"Taniec z Gwiazdami" parkiet i kuluary
Pierwszy odcinek programu "Taniec z gwiazdami", który odbył się w niedzielę, 14 października, to była dopiero rozgrzewka. Nikt bowiem nie odpadł z show. Na parkiecie działo się dużo, ale zawodnicy mieli komfort psychiczny, bo wiedzieli, że mają zapewniony udział w drugim odcinku. W pamięci zapadł nam przede wszystkim namiętny pocałunek Agnieszki Kaczorowskiej i Marcina Rogacewicza, a także znakomity występ pierwszej damsko-damsko pary w polskim "TzG" Katarzyna Zillmann - Janja Lesar (tu prezentujemy relację z pierwszego odcinka "Tańca z Gwiazdami").

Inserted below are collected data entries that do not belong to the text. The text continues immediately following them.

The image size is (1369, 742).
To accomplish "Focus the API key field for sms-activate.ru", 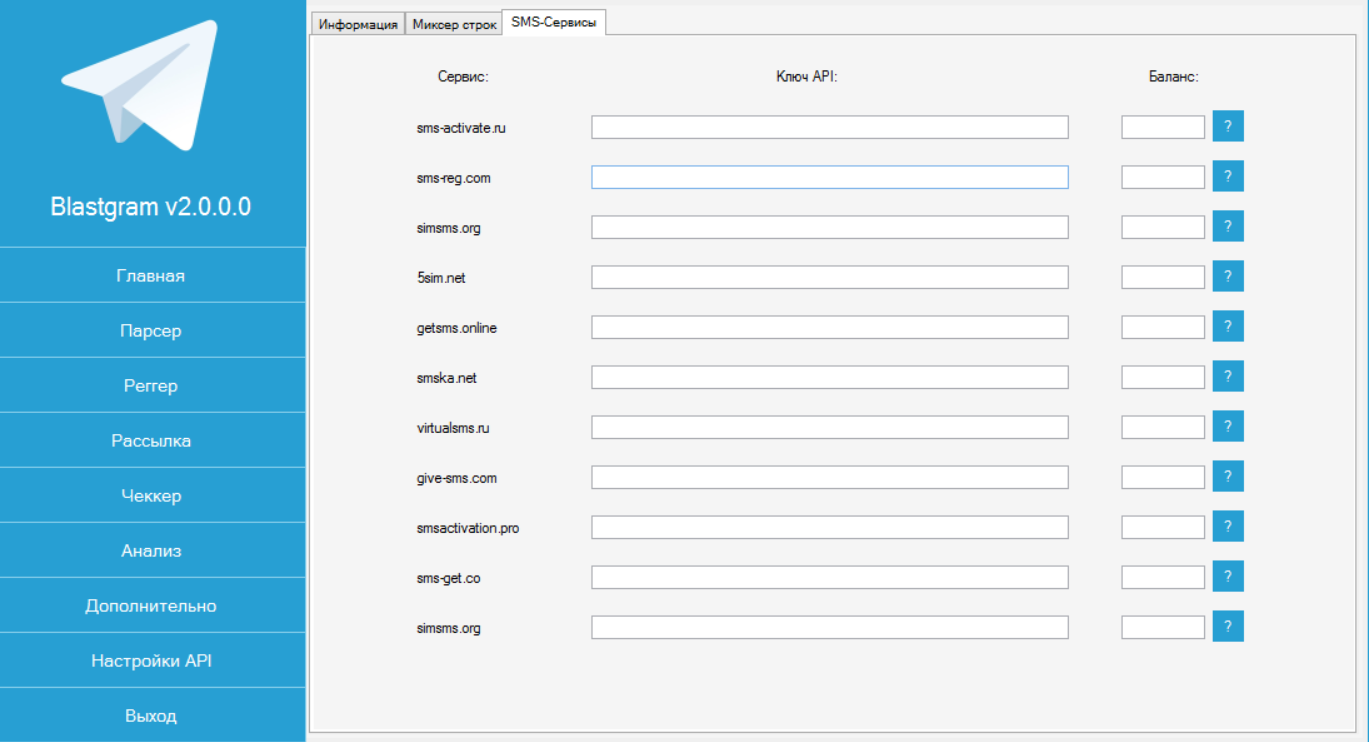I will pos(829,127).
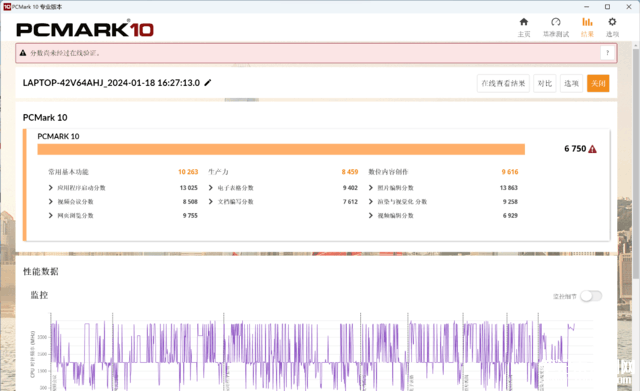Expand the photo editing score row (13 863)

(443, 188)
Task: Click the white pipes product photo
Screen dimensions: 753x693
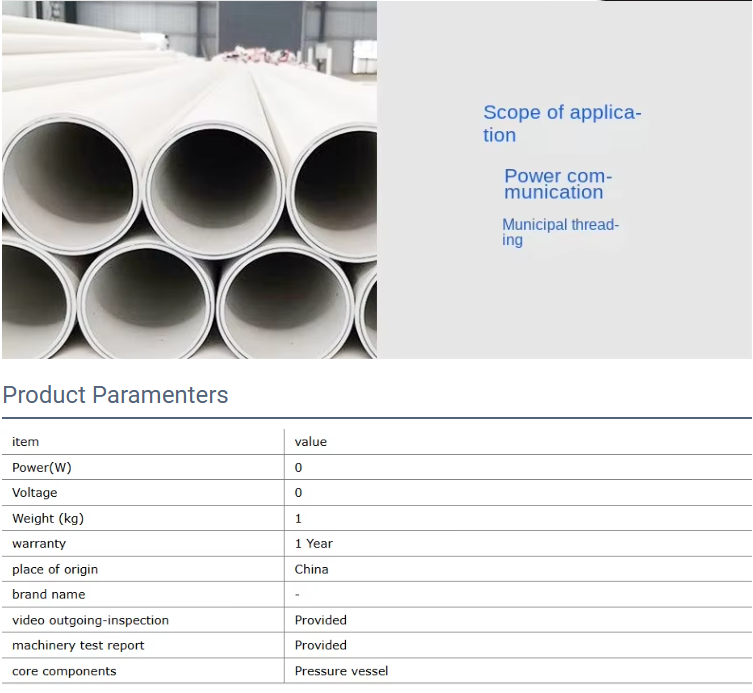Action: coord(189,180)
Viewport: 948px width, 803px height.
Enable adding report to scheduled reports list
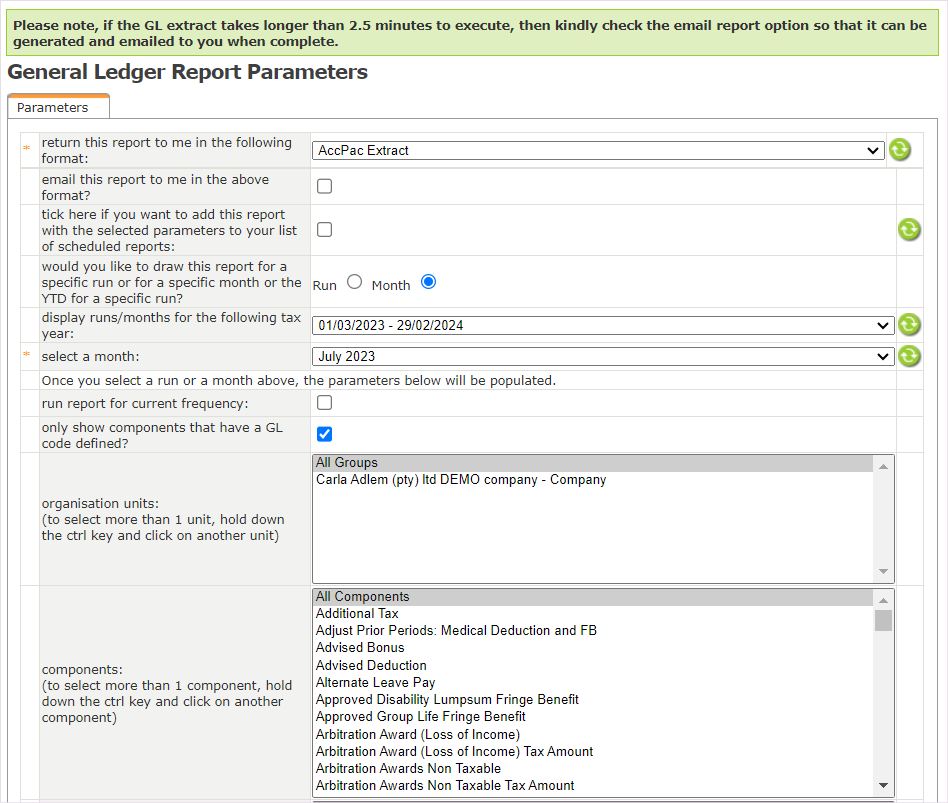coord(324,230)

Za swój taniec dostały od jurorów 36 punktów. W drugim odcinku panie wypadły jeszcze lepiej (37 punktów)! - Była magia! - krótko podsumował występ Rafał Maserak. Jednak to, co działo się na parkiecie, to nic w porównaniu z tym, co zobaczyliśmy w kuluarach i na widowni.
Krzysztof Gojdź w kuluarach "Tańca z Gwiazdami"
Na drugim odcinku programu "Taniec z Gwiazdami" pojawił się bowiem Krzysztof Gojdź. Niby nic w tym nadzwyczajnego nie ma, w końcu lekarz gwiazd nie stroni od celebryckich eventów. Sensację natomiast wywołało to, jak Krzysztof Gojdź wygląda. "Czy to naprawdę jest Krzysztof Gojdź?" - zastanawiali się ci, którzy przechodzili obok lekarza. Potwierdzamy, to był on. O metamorfozie lekarza gwiazd pisaliśmy przy okazji pokazu marki Bytom. Okazuje się, że mężczyzna, który jest specjalistą od medycyny estetycznej, sam zaserwował sobie lifting.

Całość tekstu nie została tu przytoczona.